■ What you will do ■
A word-for-word copy of the listing is required, and it must contain no pictures.

■ Material supplied ■
=== Section Start ===

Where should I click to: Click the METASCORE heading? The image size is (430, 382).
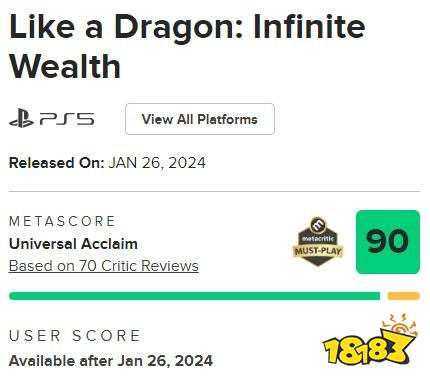click(62, 221)
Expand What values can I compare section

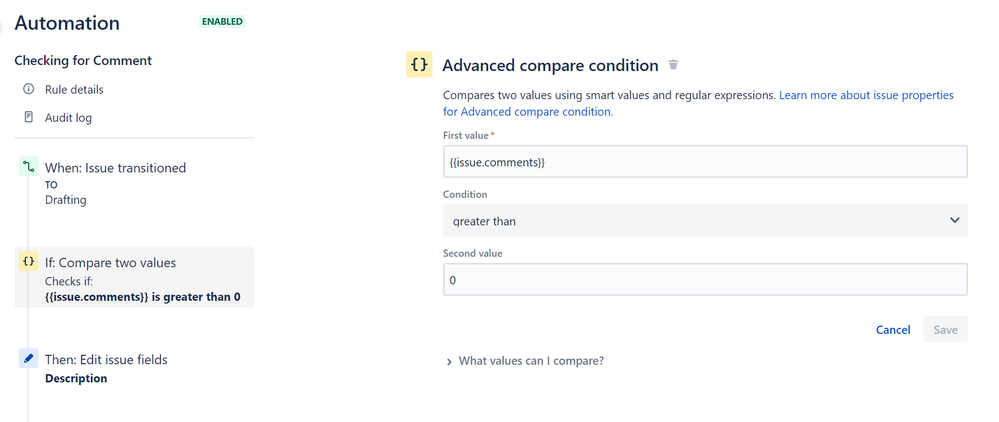point(530,361)
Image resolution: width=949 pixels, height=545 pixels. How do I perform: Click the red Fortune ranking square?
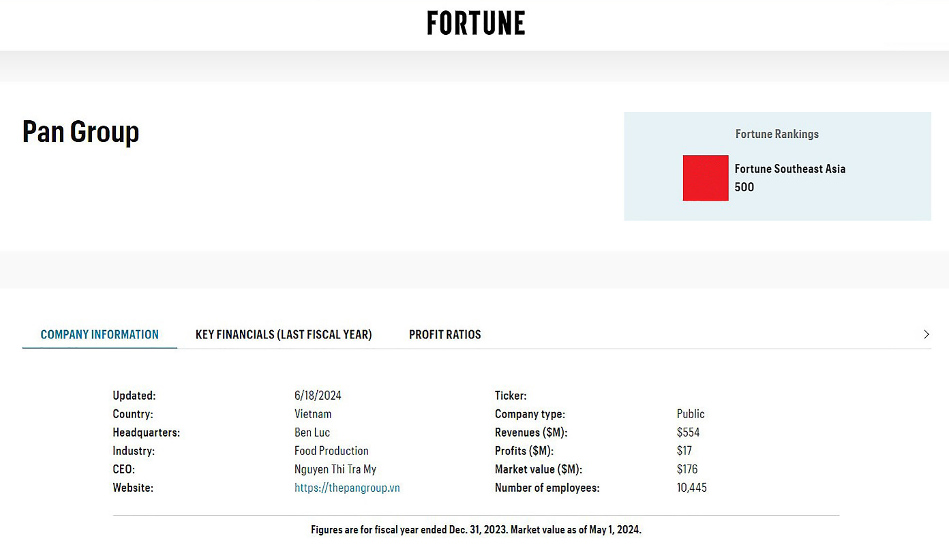point(705,178)
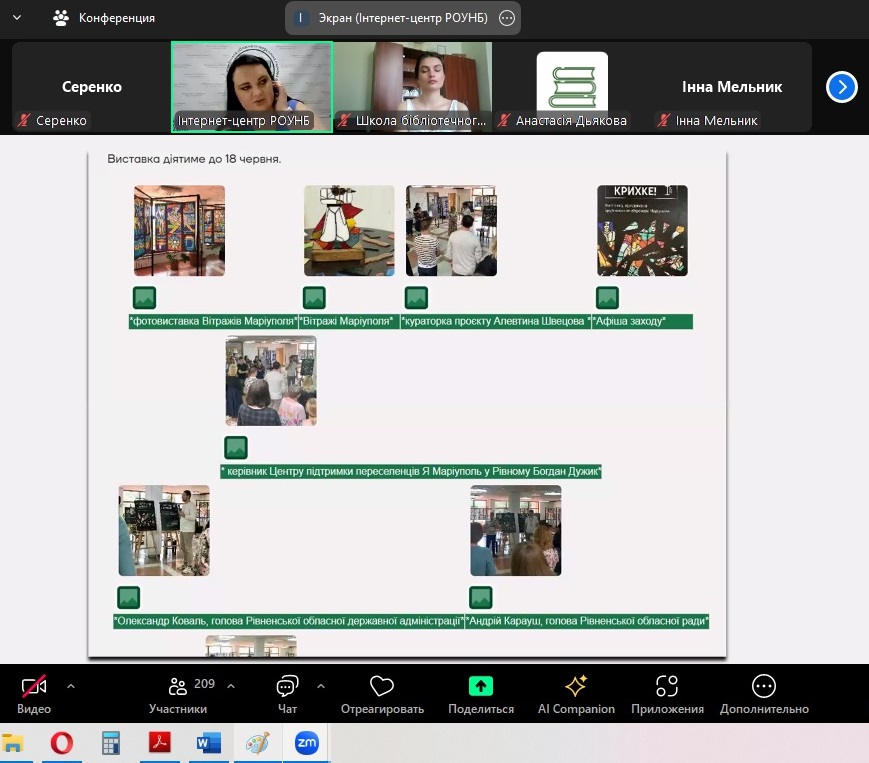Turn on the video camera
Screen dimensions: 869x763
pos(35,687)
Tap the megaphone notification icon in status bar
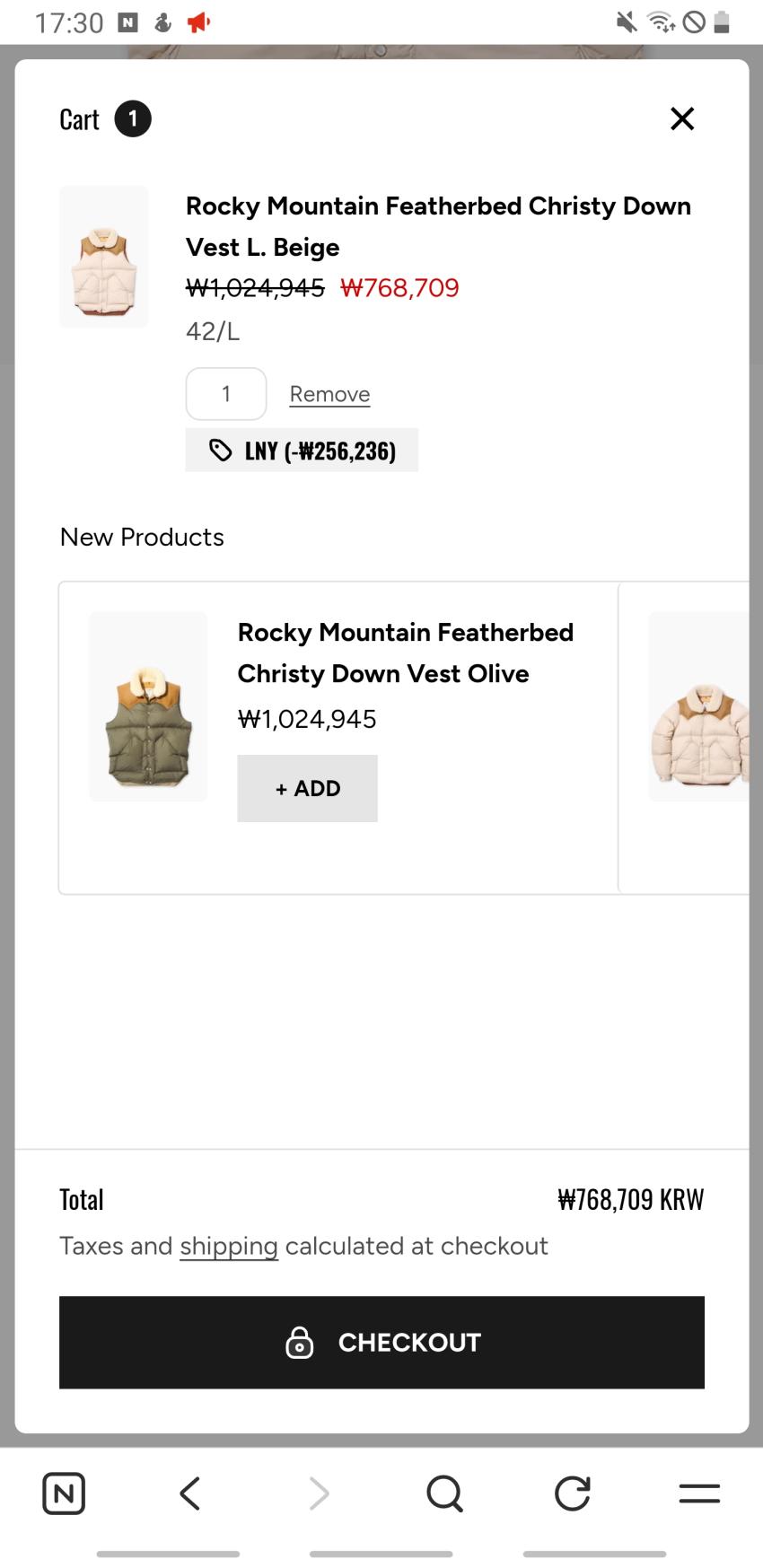The height and width of the screenshot is (1568, 763). tap(198, 22)
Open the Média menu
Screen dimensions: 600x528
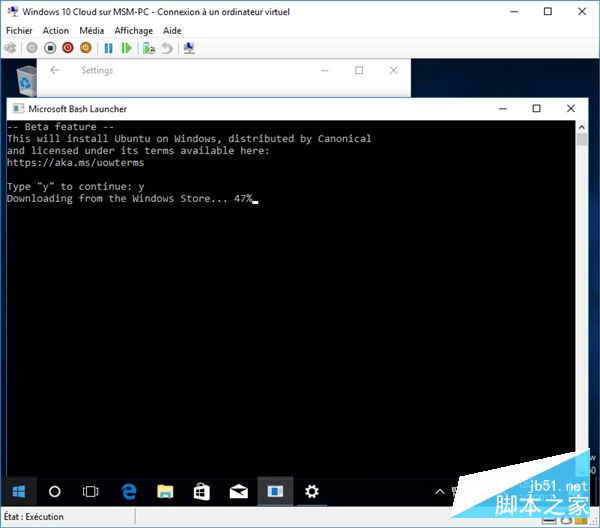tap(91, 31)
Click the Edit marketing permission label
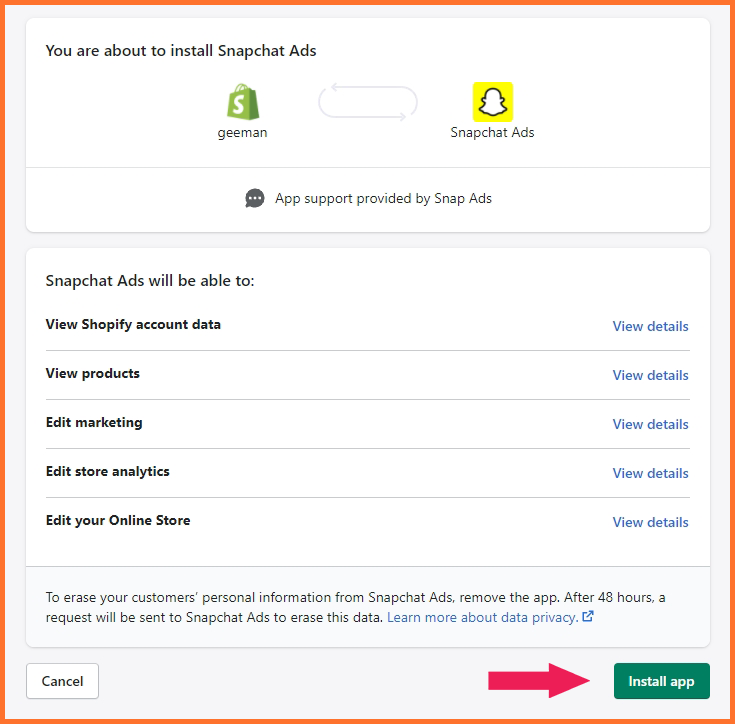The height and width of the screenshot is (724, 735). (94, 422)
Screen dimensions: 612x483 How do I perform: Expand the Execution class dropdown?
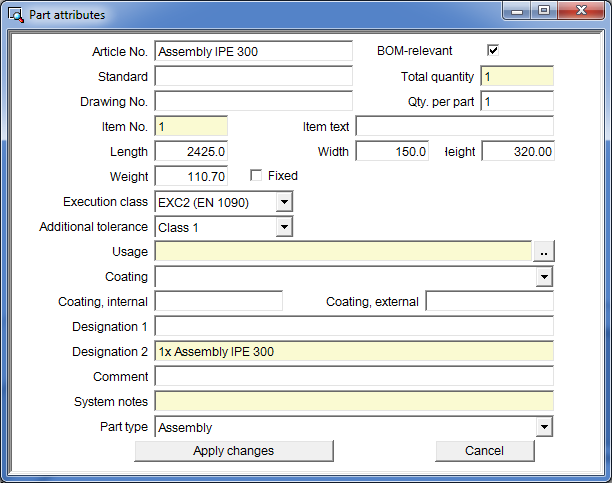click(284, 202)
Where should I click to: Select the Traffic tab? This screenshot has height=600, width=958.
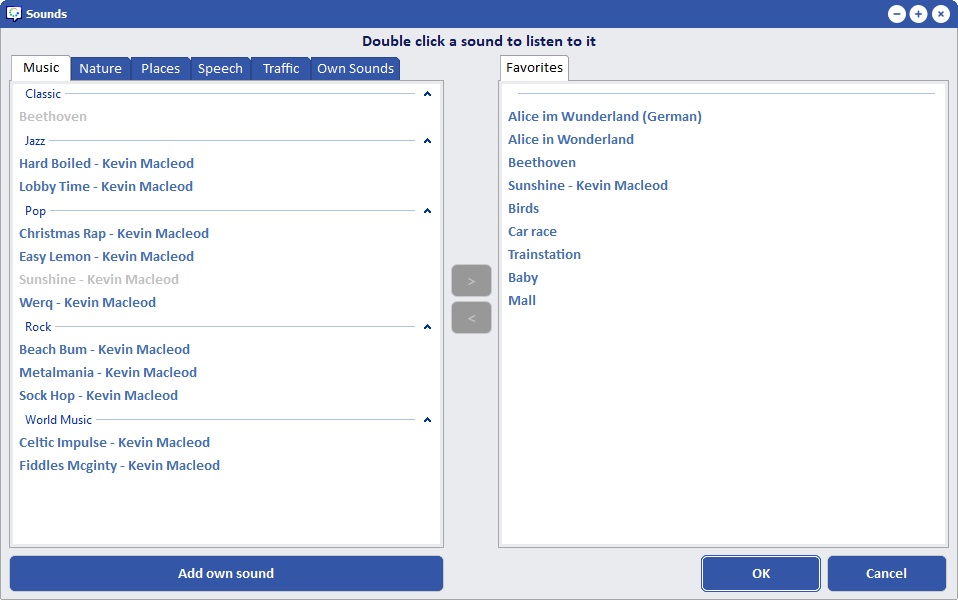click(281, 69)
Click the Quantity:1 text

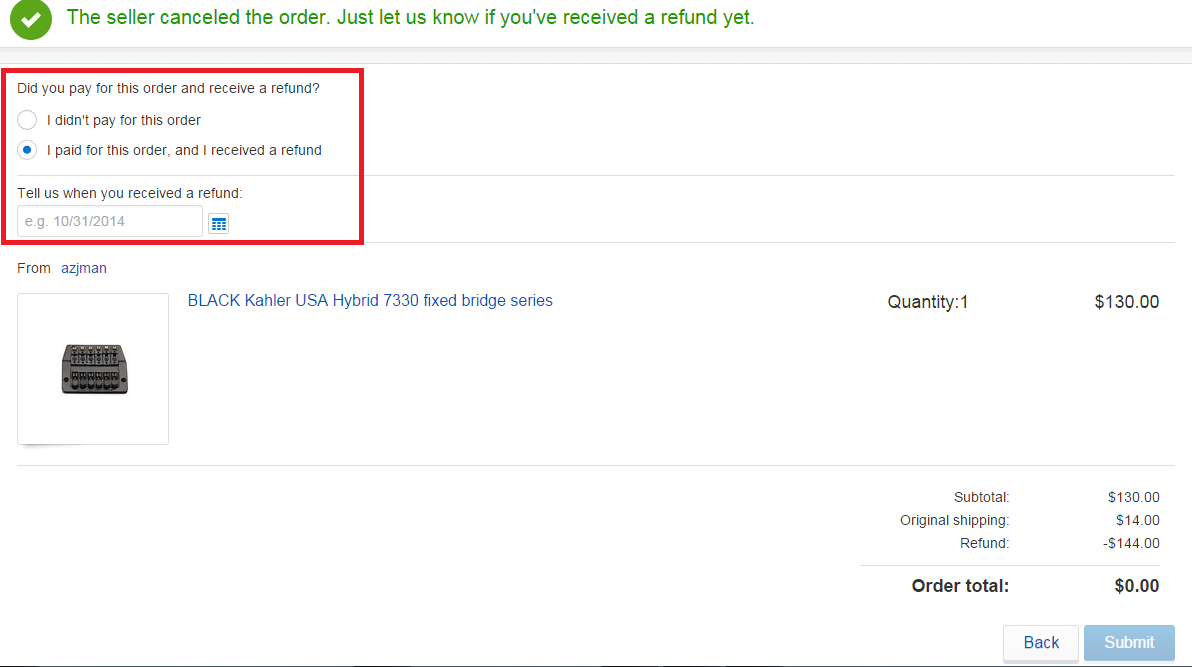(927, 302)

=== Section End ===

■ Result ■
Where should I click to: Click the METASCORE heading? The image size is (430, 382).
click(62, 221)
Expand What values can I compare section

point(530,361)
Image resolution: width=949 pixels, height=545 pixels. How do I perform: Click the red Fortune ranking square?
point(705,178)
Turn on the video camera
Screen dimensions: 869x763
pos(35,687)
Tap the megaphone notification icon in status bar
The height and width of the screenshot is (1568, 763). tap(198, 22)
Open the Média menu
Screen dimensions: 600x528
tap(91, 31)
Click the Edit marketing permission label
The height and width of the screenshot is (724, 735). (94, 422)
Screen dimensions: 612x483 How do I perform: Expand the Execution class dropdown?
click(284, 202)
Where should I click to: Select the Traffic tab? This screenshot has height=600, width=958.
click(281, 69)
Click the Quantity:1 text

(927, 302)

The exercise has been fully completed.